Consulenza psicologica preadolescente

 CONSULENZA CON IL PREADOLESCENTE


  • Ristrutturazione dell’identità corporea: Tra i diversi cambiamenti quello fisico assume un ruolo di primaria importanza, soprattutto per la profonda risonanza che ha a livello psicologico. La paura che accompagna questi cambiamenti riguarda la loro adeguatezza. Sempre a questa età, infatti, l’osservazione di sé stessi è abbinata ad un’accresciuta capacità osservativa nei riguardi dei pari. Spinto da un bisogno di autorassicurazione il preadolescente è portato a confrontarsi quasi ossessivamente con i propri coetanei per valutare quanto il proprio sviluppo corrisponda a quello degli altri. Ritardi o viceversa anticipi della maturazione corporea rispetto ai propri coetanei che possono indurre nel ragazzo o nella ragazza sentimenti di inferiorità o anche di «anormalità».

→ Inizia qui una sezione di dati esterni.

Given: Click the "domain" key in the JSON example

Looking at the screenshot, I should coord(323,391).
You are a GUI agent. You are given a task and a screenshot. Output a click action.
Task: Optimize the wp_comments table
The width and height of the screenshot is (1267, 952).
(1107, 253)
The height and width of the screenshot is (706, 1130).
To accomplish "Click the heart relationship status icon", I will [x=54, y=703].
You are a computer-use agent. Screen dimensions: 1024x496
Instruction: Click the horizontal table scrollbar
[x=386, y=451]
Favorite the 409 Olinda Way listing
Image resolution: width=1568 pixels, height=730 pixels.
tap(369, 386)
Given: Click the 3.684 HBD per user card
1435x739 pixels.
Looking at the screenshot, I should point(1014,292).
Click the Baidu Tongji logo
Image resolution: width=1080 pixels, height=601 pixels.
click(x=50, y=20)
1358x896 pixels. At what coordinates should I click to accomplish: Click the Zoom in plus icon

  • Consolidamento delle condotte di genere: le grandi trasformazioni sessuali riguardano, in media, soprattutto la preadolescenza. Così in questa fase evolutiva i ragazzi e le ragazze devono fare i conti anche con questo «nuovo» mondo, con lo sviluppo della sessualità, che oltre a riempirli di orgoglio, in quanto rappresenta un segno evidente della loro crescita verso lo status adulto, allo stesso tempo genera in loro uno stato di ansietà visto che dello stesso sanno ancora molto poco. Con la pubertà si avvia quindi la curiosità nei confronti della sessualità che ogni ragazzo e ragazza tende a soddisfare come può. Così anche il riemergere delle pulsioni sessuali con le inevitabili tensioni che queste comportano investono il vissuto del preadolescente ma troveranno il loro massimo sviluppo nella fase adolescenziale. A questa età la masturbazione è il modo attraverso il quale generalmente l’individuo gestisce le proprie pulsioni sessuali. Il preadolescente sente la necessità di esibire condotte ed esprimere gusti e interessi tipicamente maschili o femminili.
  • Verso nuove forme di socializzazione: Lo sviluppo fisico verso l’acquisizione di un corpo adulto rappresenta una delle spinte che porta il preadolescente ad affrontare un altro compito evolutivo: quello relativo alla autonomizzazione dalla propria famiglia e all’apertura verso nuove forme di socializzazione. Durante la preadolescenza inizia a cambiare anche il rapporto fra l’individuo ed i suoi genitori. Anche se durante questa età permane un atteggiamento di forte dipendenza e di idealizzazione nei confronti di queste figure allo stesso tempo emerge nel ragazzo e nella ragazza anche l’esigenza di rendersi un po’ più indipendente. È una fase in cui si assiste ad un lento e progressivo passaggio da un «orientamento verso i genitori» ad un «orientamento verso i pari».
  • Crisi relazionale con gli adulti: il disagio di vario genere attraversati dal preadolescente, lo pone in uno stato di irrequietezza, manifestato da condotte ambivalenti e automatiche, e chiude lo stesso in una sorta di mutismo vista la sua incomprensione rispetto ciò che prova. Tutto ciò mette in crisi anche la relazione che questo ha con gli adulti ed, in particolare, con i propri genitori. Lo stato di agitazione del preadolescente fa sì che la sua relazione con gli adulti divenga altalenante: oscilli tra sottomissione e opposizione, tra comprensione e incomprensione, volere e non volere. In altre parole l’alternanza degli stati d’animo che attraversano i ragazzi coinvolge e mette in crisi la relazione che questi hanno con gli adulti.